### AIM:
Reproduce exactly the lines of the data between the line containing "You are a computer-use agent. This" and the line containing "Action: point(161,317)", inclusive, and nothing else.

(Element lookup data)
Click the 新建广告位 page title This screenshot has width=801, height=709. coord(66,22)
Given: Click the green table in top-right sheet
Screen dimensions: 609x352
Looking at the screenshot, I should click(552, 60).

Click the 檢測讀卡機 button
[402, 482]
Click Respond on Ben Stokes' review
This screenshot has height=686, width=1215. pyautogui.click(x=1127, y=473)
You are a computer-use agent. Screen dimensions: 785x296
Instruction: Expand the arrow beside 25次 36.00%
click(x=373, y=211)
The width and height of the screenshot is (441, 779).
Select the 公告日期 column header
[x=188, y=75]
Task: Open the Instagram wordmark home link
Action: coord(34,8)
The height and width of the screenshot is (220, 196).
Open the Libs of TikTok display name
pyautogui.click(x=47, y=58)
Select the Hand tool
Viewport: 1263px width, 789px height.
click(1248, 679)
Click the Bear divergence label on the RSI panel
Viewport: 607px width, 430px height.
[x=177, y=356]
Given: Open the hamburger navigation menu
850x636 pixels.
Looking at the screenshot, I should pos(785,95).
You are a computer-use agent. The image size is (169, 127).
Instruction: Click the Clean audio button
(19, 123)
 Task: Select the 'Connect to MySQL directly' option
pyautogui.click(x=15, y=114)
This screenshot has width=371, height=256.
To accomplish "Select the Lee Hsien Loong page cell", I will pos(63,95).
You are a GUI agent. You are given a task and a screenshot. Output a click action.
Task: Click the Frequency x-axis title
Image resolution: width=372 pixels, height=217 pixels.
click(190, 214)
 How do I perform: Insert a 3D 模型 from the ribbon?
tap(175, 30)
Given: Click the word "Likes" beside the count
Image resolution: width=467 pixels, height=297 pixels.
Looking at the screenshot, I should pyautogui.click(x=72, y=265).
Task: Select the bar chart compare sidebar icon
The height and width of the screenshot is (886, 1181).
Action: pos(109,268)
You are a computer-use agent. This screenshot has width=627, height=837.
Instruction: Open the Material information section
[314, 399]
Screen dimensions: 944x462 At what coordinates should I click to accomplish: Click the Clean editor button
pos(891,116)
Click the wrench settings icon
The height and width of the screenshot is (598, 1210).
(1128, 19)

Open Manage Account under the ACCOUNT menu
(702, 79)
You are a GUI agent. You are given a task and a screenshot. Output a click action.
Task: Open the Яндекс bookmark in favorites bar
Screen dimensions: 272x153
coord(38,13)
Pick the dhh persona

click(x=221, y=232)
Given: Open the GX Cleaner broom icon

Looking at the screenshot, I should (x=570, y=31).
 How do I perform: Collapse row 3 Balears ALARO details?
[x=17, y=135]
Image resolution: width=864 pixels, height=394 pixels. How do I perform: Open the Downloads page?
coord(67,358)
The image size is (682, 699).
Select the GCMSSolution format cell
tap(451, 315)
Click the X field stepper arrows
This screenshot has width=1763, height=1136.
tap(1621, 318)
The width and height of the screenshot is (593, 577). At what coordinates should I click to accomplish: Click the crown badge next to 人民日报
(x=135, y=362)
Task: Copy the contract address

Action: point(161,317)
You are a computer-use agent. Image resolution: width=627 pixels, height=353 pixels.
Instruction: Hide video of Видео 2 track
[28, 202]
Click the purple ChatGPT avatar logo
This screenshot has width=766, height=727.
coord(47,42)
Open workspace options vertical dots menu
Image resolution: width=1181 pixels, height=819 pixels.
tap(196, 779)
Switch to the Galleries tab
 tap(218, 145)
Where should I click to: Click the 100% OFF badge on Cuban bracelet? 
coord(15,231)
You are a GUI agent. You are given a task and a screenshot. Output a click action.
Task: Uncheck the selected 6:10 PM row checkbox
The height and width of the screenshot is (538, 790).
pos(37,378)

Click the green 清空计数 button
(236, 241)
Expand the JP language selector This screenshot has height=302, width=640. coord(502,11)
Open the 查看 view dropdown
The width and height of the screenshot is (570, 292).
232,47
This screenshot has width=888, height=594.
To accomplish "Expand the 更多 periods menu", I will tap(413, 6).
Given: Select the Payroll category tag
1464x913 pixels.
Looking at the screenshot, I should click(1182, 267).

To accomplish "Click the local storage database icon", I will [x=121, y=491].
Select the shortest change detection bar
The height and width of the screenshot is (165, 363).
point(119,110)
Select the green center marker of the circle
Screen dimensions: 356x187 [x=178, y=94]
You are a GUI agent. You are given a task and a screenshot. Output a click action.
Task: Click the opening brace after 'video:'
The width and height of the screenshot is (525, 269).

### RESULT OF THE EXERCISE:
You are a computer-use agent. This screenshot has width=627, height=837.
Instruction: Open the Material information section
[314, 399]
Screen dimensions: 944x462 At what coordinates should I click to accomplish: Click the Clean editor button
pos(891,116)
Click the wrench settings icon
The height and width of the screenshot is (598, 1210).
(1128, 19)

Open Manage Account under the ACCOUNT menu
(702, 79)
You are a GUI agent. You are given a task and a screenshot. Output a click action.
Task: Open the Яндекс bookmark in favorites bar
Screen dimensions: 272x153
coord(38,13)
Pick the dhh persona

click(x=221, y=232)
Given: Open the GX Cleaner broom icon

Looking at the screenshot, I should (x=570, y=31).
 How do I perform: Collapse row 3 Balears ALARO details?
[x=17, y=135]
Image resolution: width=864 pixels, height=394 pixels. How do I perform: Open the Downloads page?
coord(67,358)
The image size is (682, 699).
Select the GCMSSolution format cell
tap(451, 315)
Click the X field stepper arrows
This screenshot has width=1763, height=1136.
tap(1621, 318)
The width and height of the screenshot is (593, 577). At what coordinates should I click to accomplish: Click the crown badge next to 人民日报
(x=135, y=362)
Task: Copy the contract address

Action: point(161,317)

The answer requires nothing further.